Inspired by the bounty of fresh produce picked up through our CSA last year, as well as the convenience of a few different veggies such as lettuce or peas being grown in our landlady’s veggie garden (she said we could help ourselves; she wouldn’t be collecting it all), I’m planting the garden again this year with a variety of items. I started many of the seeds early, indoors, and have just recently been getting coordinated enough to transfer the hardy stuff outdoors, as well as plant the cold-tolerant items. First things first: I had to get a fence up around the perimeter of the 350 sq ft space – not so much to keep the deer or rabbits out (we had no trouble with either last summer) as the dog (who doesn’t stop her mad gallop where the trail ends, and is happy to dig, too, if you are). It took a while to find the time to get this done, as it required a full afternoon. Finally, the fences went up last week, using odds and ends we found around the sheds. With the perimeter established, I could move on to the actual ground prep.
The delay in getting started allowed some other critters to take up residence first. As soon as the ground had thawed out and was warm enough to dig in, I started seeing bees buzzing about the sandy plot, low to the ground. I knew what they were, from having encountered something similar last spring: they’re mining bees, family Andrenidae, probably genus Andrena. Although there are many different species of mining bee, which will fly at different times of the year, most of this genus are active in the spring.
Probably most or all of the bees in the garden plot are females, busy working on nest sites. The bees are solitary, meaning each female builds her own nest without help of others, and provisions it herself. The fact that there were literally dozens of them in this small area is simply because they need exposed soil in order to start digging their nest. This doesn’t have to be a large expanse; I saw a few bees digging in tiny thumb-sized bits of dirt out in our lawn, too. But the garden, having very little vegetation, was really an ideal location. The female bees pick out a spot and start digging tiny tunnels into the soil. These are usually branching, and each branch ends in a small chamber where the female lays an egg.

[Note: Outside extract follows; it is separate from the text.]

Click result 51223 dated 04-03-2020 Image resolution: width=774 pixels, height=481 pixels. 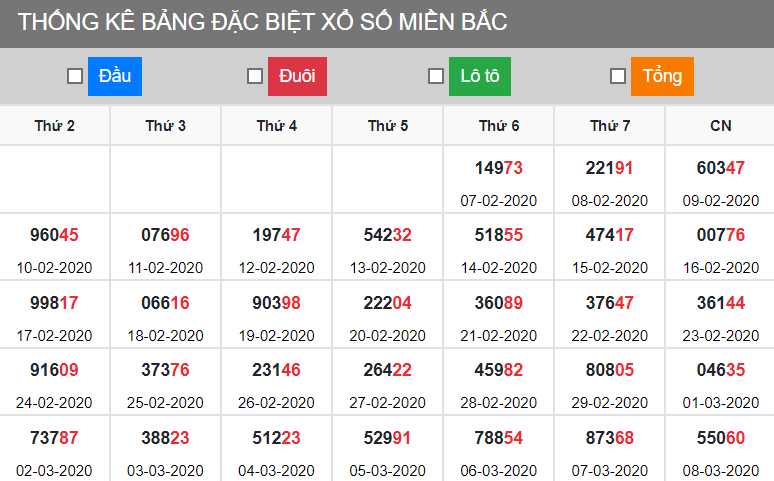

She’ll then provision the egg (or, more accurately, the larva, once it hatches) with pollen and nectar that she’s collected up from spring wildflowers. You can see all the pollen clinging to the hairs on the legs of this bee as she heads back to the burrow she’s dug. She may need to make many trips to fully provision her burrows. Once a cell has both egg and pollen she’ll close it off, and the larva is left to develop on its own over the summer.
At one point, as I was sitting and waiting for somebody to land and stay still long enough for me to take a photo or two, one bee swooped down and landed on the one I was stalking. I only got one quick, blurry photo, unfortunately, so it wasn’t completely clear what was going on here. A male arriving to mate with a female? One female expressing displeasure at the presence of another? Disputing a land claim, perhaps?

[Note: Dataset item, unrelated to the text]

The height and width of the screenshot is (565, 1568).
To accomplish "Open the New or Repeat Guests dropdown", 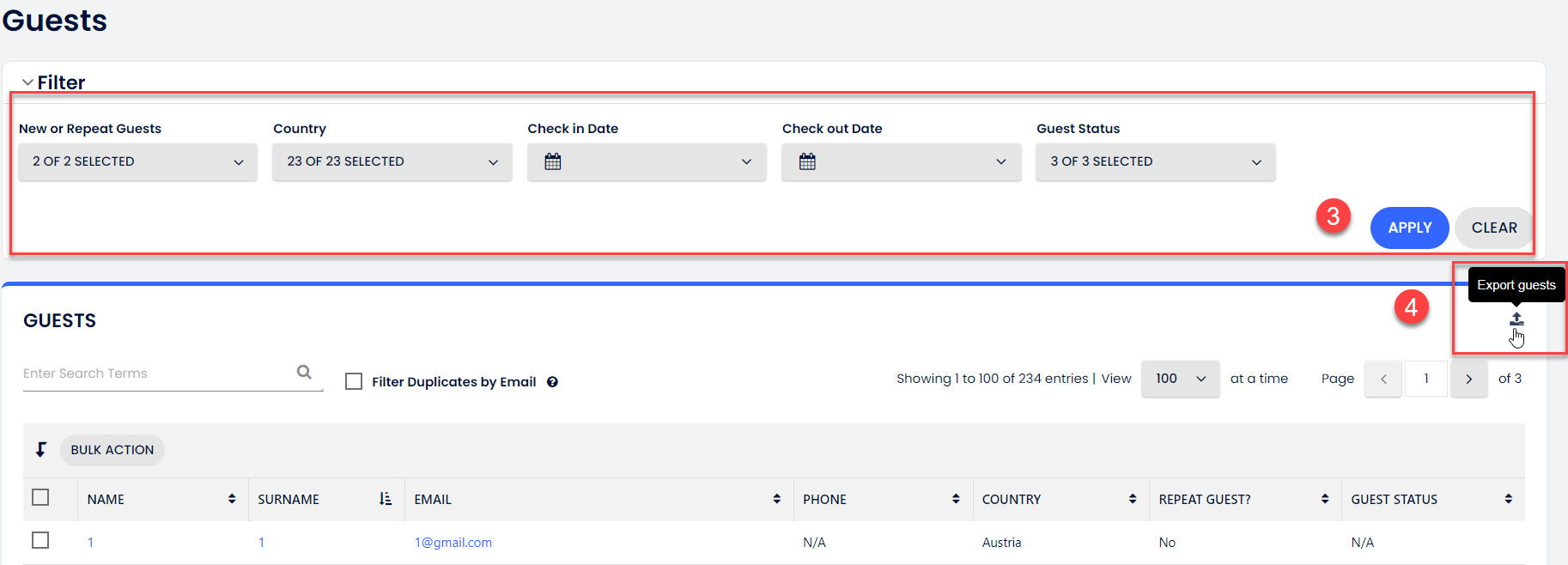I will [137, 161].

Unfortunately, I needed to rake out the ground to prepare it for planting. Weeds had grown up since the end of the last growing season, and the earth needed to be loosened a bit after the packing from the winter snow. I was terribly reluctant to dig up all these burrows the poor bees put so much work into, but really didn’t have any option about it. They’re very docile bees, however, and I found I could wander about the garden setting up the fence and, later, starting to work the ground without them getting too worked up about it.
Solitary bees and wasps find their burrows using landmarks such as twigs or tufts of grass, and if these are removed or moved they become completely disoriented. A lot of the buzzing about I observed (before working the soil) was the bees arriving and looking for their landmarks to orient themselves to their burrow. I felt very badly for raking over all their hard work, and it was sad to see them come back and zig-zag back and forth over the area where their burrow used to be, looking for the landmarks that I’d since removed. I think, however, at least some of them started new burrows since I found fresh holes in the raked soil the following day. Next year I’ll have to go out and get the garden prepared earlier in the season so they can start their digging after I’m already done.